Crédito: Eliseu Dias/Agência Pará

Por conta da alta do preço do litro de açaí em Belém e Região Metropolitana, o alimento tem ficado quase que proibido para a maior parte da população, principalmente a de baixa renda. Foi o que concluiu o Dieese/PA no balanço do preço do litro do “líquido precioso”.

Segundo as pesquisas, a trajetória no preço do litro de açaí comercializado na Grande Belém nos últimos 12 meses não foi uniforme.

O açaí do tipo médio, por exemplo, (o mais consumido) em junho do ano passado, 2018, custava em média na grande Belém R$ 18,91, fechou o ano de 2018 custando em média R$ 14,80; iniciou o ano de 2019 sendo comercializado em média a R$ 16,04, em maio foi comercializado a R$ 19,30 e no mês passado, junho, foi comercializado em média a R$ 19,15.

Os preços do litro de açaí são muito diferenciados em função dos vários locais de vendas, com isso existem diferenças de preços entre as várias feiras e pontos de vendas espalhados pela cidade, bem como também entre os supermercados que comercializam o produto.

Na última semana do mês de junho o litro do açaí do médio foi encontrado pelo DIEESE/PA com os seguintes preços: nas feiras livres o menor preço encontrado foi de R$ 8,00 e o maior R$ 20,00 e nos supermercados o menor preço encontrado foi de R$ 19,00 e o maior R$ 20,00.

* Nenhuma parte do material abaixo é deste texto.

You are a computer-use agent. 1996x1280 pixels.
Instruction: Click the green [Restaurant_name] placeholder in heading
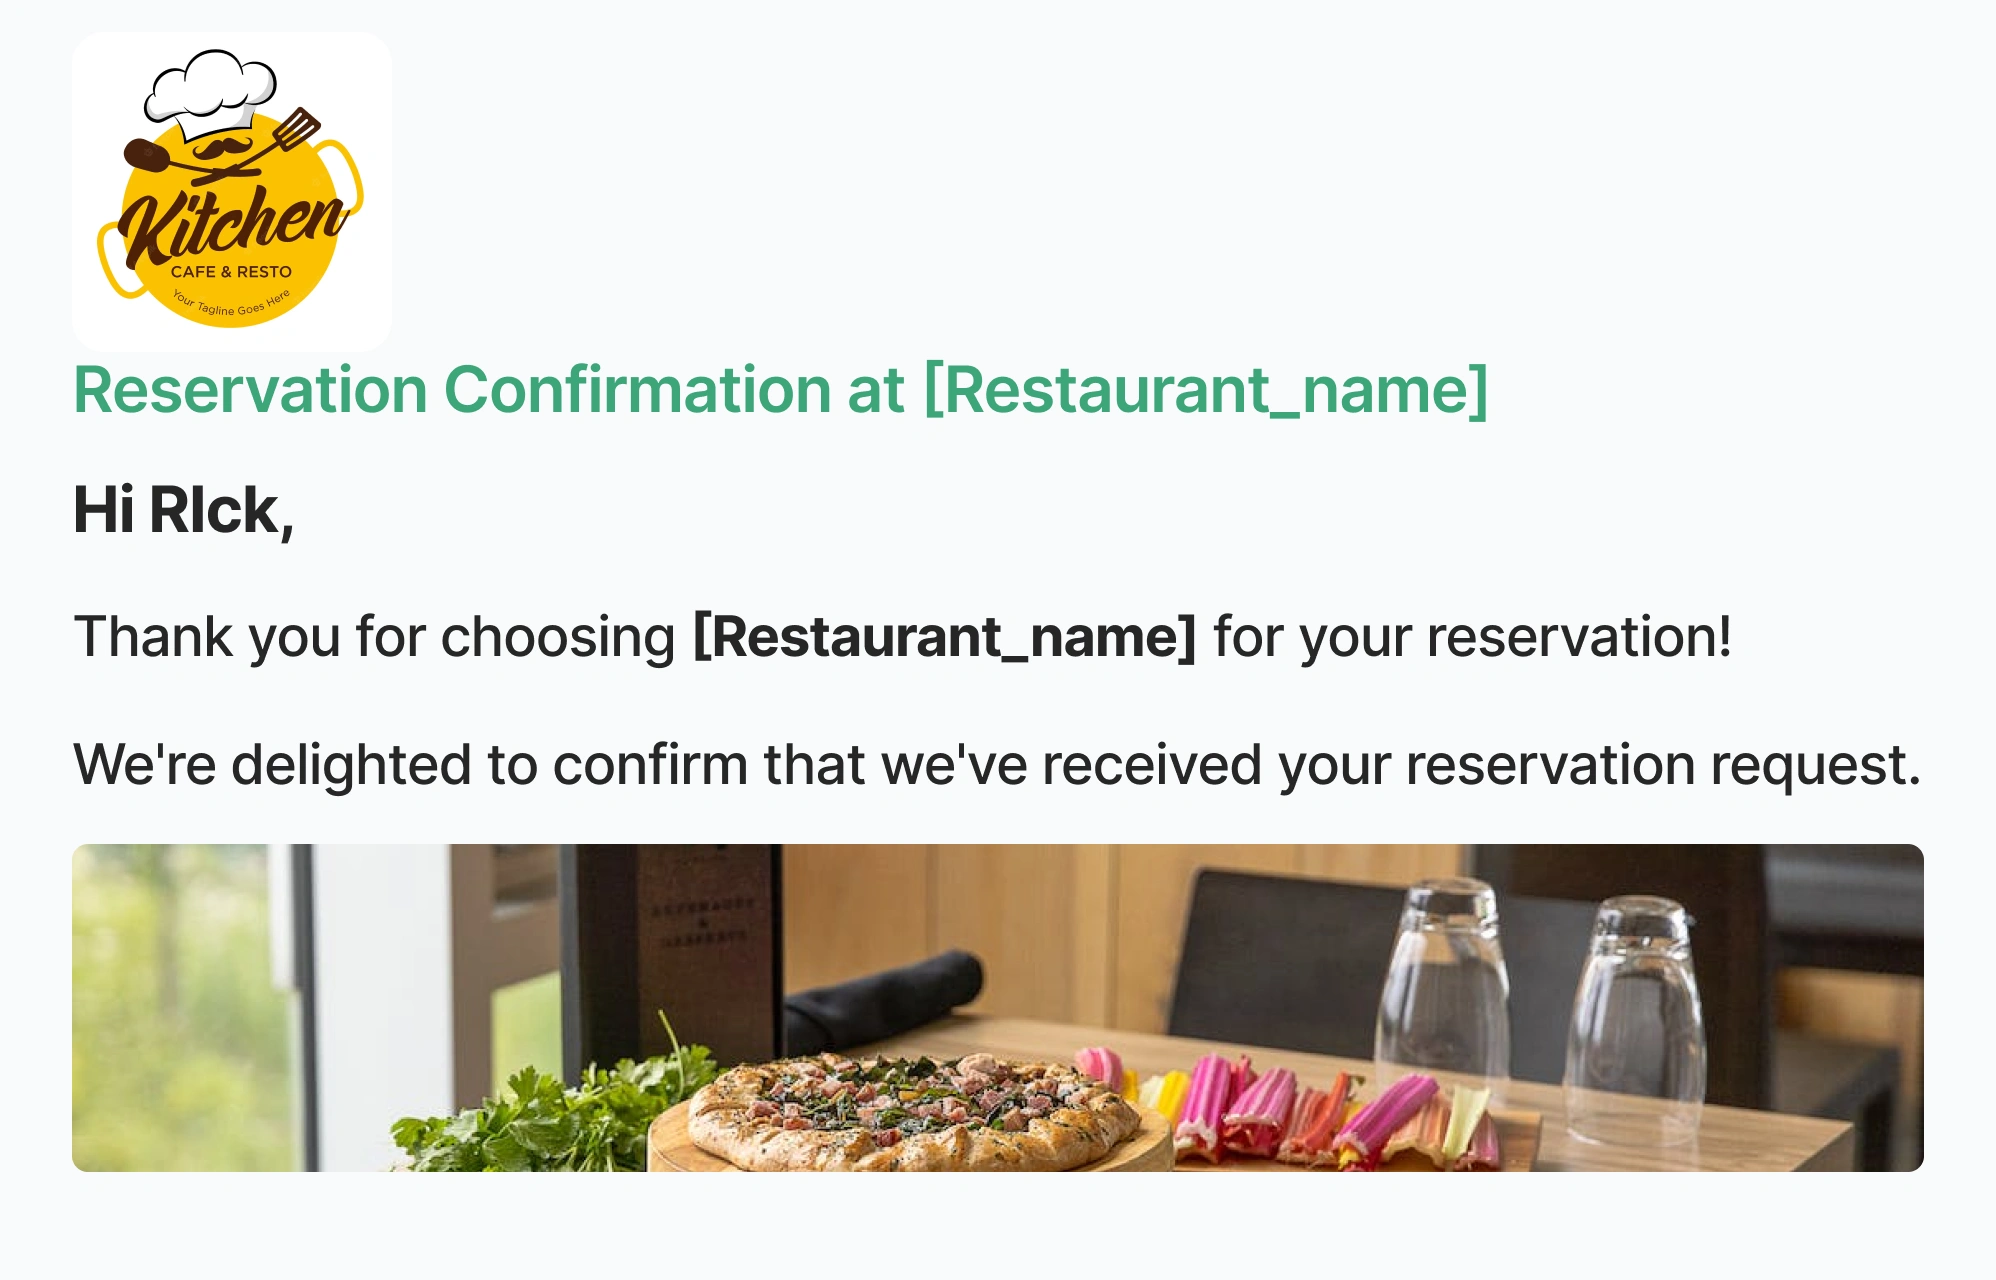click(1206, 390)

Já o açaí do tipo grosso também está mais caro. Em junho do ano passado o litro do mesmo custava em média R$ 27,77 e no mesmo mês deste ano, foi comercializado em média a R$ 27,85 por litro. O litro do açaí do grosso foi encontrado pelo DIEESE/PA na última semana do mês de junho nas feiras livres com o menor preço de R$ 20,00 e o maior a R$ 25,00, nos supermercados o menor preço encontrado foi de R$ 25,00 e o maior a R$ 32,00.

Ainda segundo as pesquisas do DIEESE/PA, a tendência para o mês de julho é de queda no preço do produto.